:: Task details ::
Go through the records and copy each line where the word "date" occurs.

(Collected data)
━━━━━━━━━━━━━━━━━━━━━━━━━━━━━━

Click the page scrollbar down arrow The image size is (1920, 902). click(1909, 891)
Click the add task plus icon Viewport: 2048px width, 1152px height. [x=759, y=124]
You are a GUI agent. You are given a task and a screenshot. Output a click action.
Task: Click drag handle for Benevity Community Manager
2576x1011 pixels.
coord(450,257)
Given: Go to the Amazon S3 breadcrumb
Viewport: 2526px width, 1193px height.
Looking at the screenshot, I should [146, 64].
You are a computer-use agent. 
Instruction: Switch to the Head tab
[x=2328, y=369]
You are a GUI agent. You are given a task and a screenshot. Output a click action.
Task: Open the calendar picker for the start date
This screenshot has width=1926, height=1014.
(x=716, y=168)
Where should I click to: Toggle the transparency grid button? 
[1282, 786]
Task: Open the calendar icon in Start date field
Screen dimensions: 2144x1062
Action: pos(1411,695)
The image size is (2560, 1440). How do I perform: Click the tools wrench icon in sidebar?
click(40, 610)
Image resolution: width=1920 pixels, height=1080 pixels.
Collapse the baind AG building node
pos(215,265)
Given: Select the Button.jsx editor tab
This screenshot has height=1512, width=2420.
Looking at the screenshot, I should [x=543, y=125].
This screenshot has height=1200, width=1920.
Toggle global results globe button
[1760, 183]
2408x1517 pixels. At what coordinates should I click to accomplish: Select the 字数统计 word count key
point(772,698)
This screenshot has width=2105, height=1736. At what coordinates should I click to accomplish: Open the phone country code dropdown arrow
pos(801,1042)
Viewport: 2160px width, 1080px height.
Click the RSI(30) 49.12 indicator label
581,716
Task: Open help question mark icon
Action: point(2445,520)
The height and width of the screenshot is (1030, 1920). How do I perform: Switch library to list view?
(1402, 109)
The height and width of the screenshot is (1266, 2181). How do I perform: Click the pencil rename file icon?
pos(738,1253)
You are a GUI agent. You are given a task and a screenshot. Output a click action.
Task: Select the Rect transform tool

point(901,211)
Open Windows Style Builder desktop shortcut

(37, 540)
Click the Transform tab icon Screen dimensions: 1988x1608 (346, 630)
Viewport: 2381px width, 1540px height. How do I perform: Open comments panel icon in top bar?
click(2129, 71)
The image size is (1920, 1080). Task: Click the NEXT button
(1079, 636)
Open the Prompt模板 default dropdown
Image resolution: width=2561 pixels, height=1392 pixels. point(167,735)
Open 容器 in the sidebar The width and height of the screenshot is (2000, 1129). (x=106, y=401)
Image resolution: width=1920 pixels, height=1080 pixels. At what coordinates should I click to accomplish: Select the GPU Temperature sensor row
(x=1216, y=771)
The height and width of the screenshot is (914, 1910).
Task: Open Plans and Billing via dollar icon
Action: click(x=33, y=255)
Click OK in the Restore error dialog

━━━━━━━━━━━━━━━━━━━━━━━━━━━━━━

:: Response to this task ::
Task: Open the calendar picker for the start date
Task: Open the calendar icon in Start date field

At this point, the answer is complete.